Improved readiness will help us better orient space forces towards the high end fight and ensure our Guardians can win that contested space domain. And our final pillar is power projection. As a service focused on space superiority, we know we must fully integrate into the joint force, properly trained, equipped, and ready to accept mission command for assigned objectives. And yesterday, we introduced combat squadrons as the unit of action for the Space Force. In the implementation of our space generation model, we talked about how they will both enable the accomplishment of advanced readiness activities in the force generation. And as I said yesterday, integration sometimes starts with our service components around the world. Our service components are central to space power projection because they are essential to the proper integration into joint plans. The expertise these components provide will allow effective and realistic inclusion of space effects. They drive realistic joint training, they ensure effective security cooperation activities with our allies and partners, and they enable seamless global collaboration between all elements of the space enterprise.

We have already seen the positive effects, for example, our response to the Russian invasion of Ukraine, our ongoing efforts to protect U.S. and allied forces, particularly with regards to the Houthis situation in Yemen and the ongoing conflict in Israel. And our efforts to strengthen space related defenses. At a time when the near-peer adversarial threat is growing from China, and to an extent, North Korea and Russia. All of these efforts were enhanced by the work of our service components. Now, by normalizing force generation and presentation, we provide the combatant commands with better forces prepared to meet their space war fighting requirements and project power, just like our sister services have for decades. As I finish up, I’m in awe of how far we’ve come in four short years. I’m excited for where we’re going in the future. Our Space Force is just under 14,000 officer, enlisted, and civilian Guardians. Small when compared to our sister services, but do not mistake our size for our value or our impact.

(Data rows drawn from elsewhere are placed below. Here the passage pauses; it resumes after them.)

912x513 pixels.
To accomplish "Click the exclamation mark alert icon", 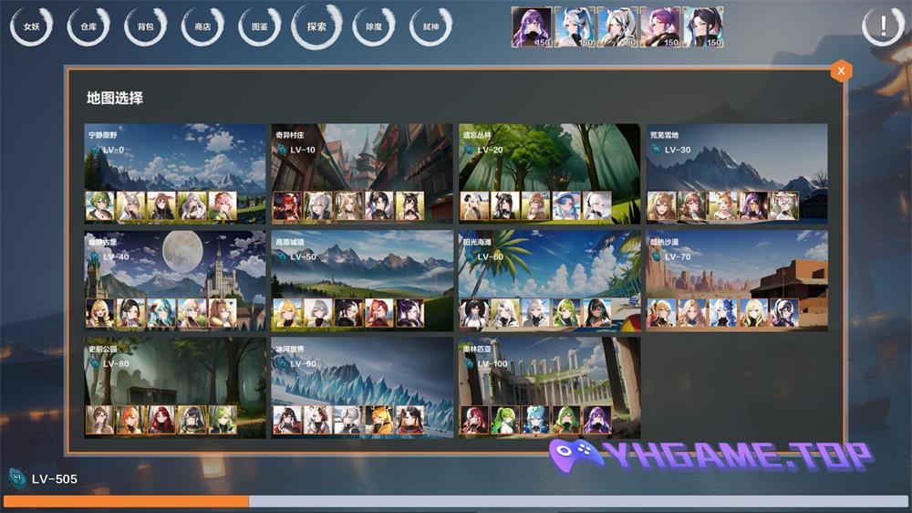I will click(x=883, y=26).
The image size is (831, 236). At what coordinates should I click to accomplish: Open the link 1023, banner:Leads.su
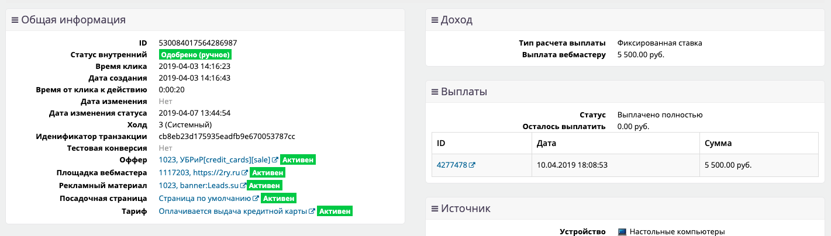tap(198, 186)

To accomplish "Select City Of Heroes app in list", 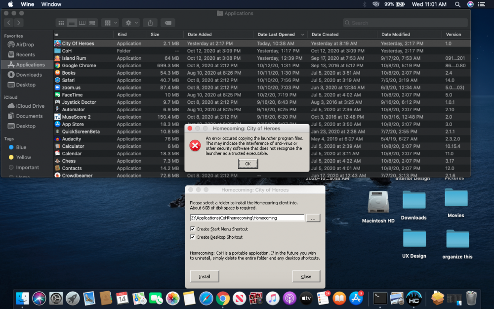I will pyautogui.click(x=78, y=44).
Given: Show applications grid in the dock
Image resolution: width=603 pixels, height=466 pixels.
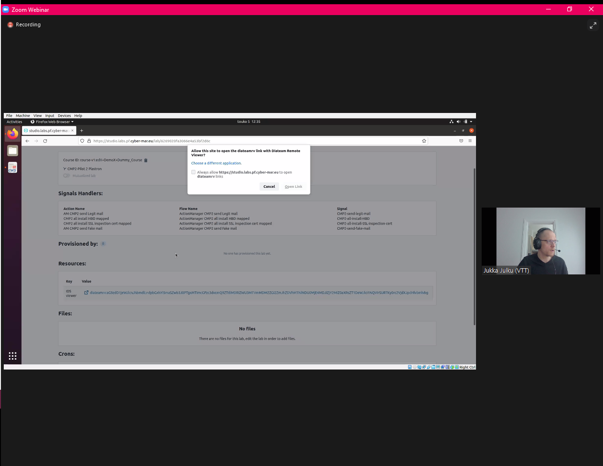Looking at the screenshot, I should (x=13, y=356).
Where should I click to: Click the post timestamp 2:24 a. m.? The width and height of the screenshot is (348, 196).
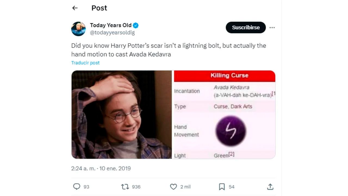(x=83, y=169)
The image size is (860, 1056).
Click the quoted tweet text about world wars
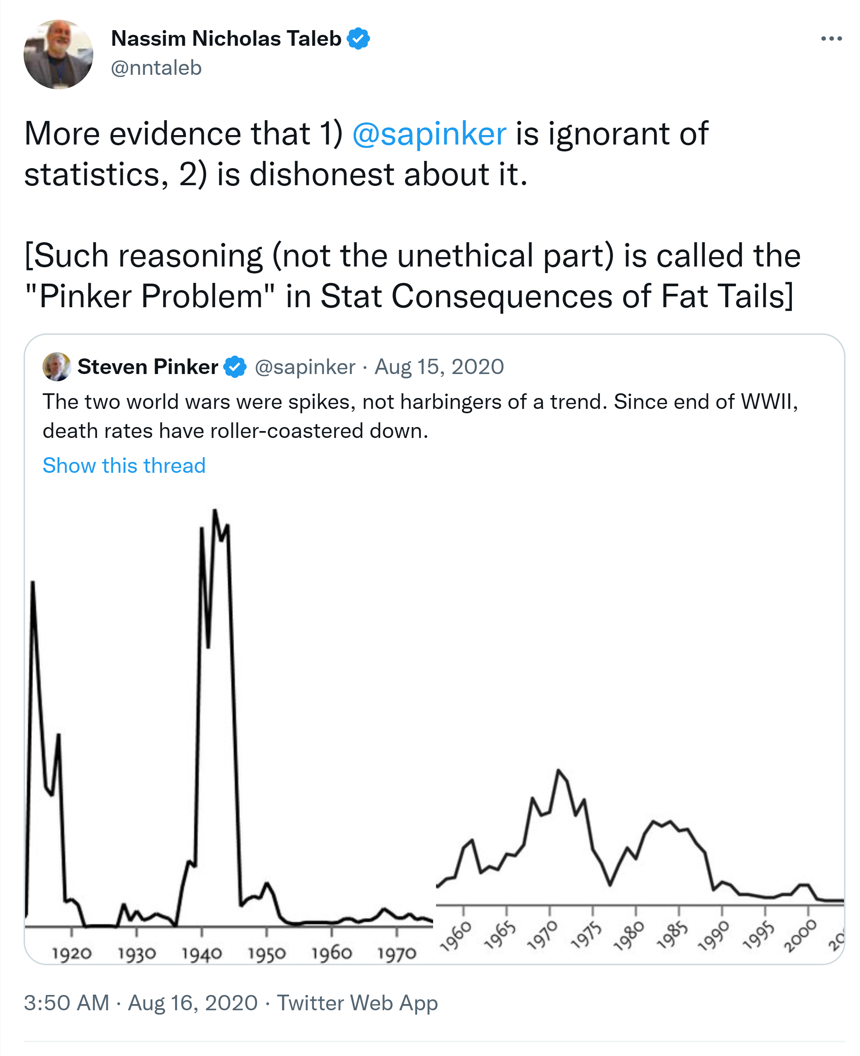pyautogui.click(x=420, y=416)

But just because we’ve come a long way does not mean we have arrived. And let me be clear on this point, it is also true that no team is more capable of getting us ready for war than the Guardians of the Space Force. And let me close with another comment by General Schriever. He said he and his group accepted that they were taking risks because they knew if they did not develop the long range ICBM capability and a reliable satellite reconnaissance system, it would strain the strategic balance between the U.S. and Soviet Union. “We never lost confidence,” he said, “even when we had failures, which we had plenty of in the early days. Of course, there were concerns, but we met them every time.”

Today, the risk of moving too slow is far greater than any risk associated with rapid change. We must evolve. We must take risks. We must solve problems. And we will, because I know our Guardians, and they have proven they have the confidence and skills to deliver. Now is the time to prepare so that we will be ready to meet any threat anytime, anywhere, to secure our nation’s interests in, from, and to space. Thank you. Semper Supra.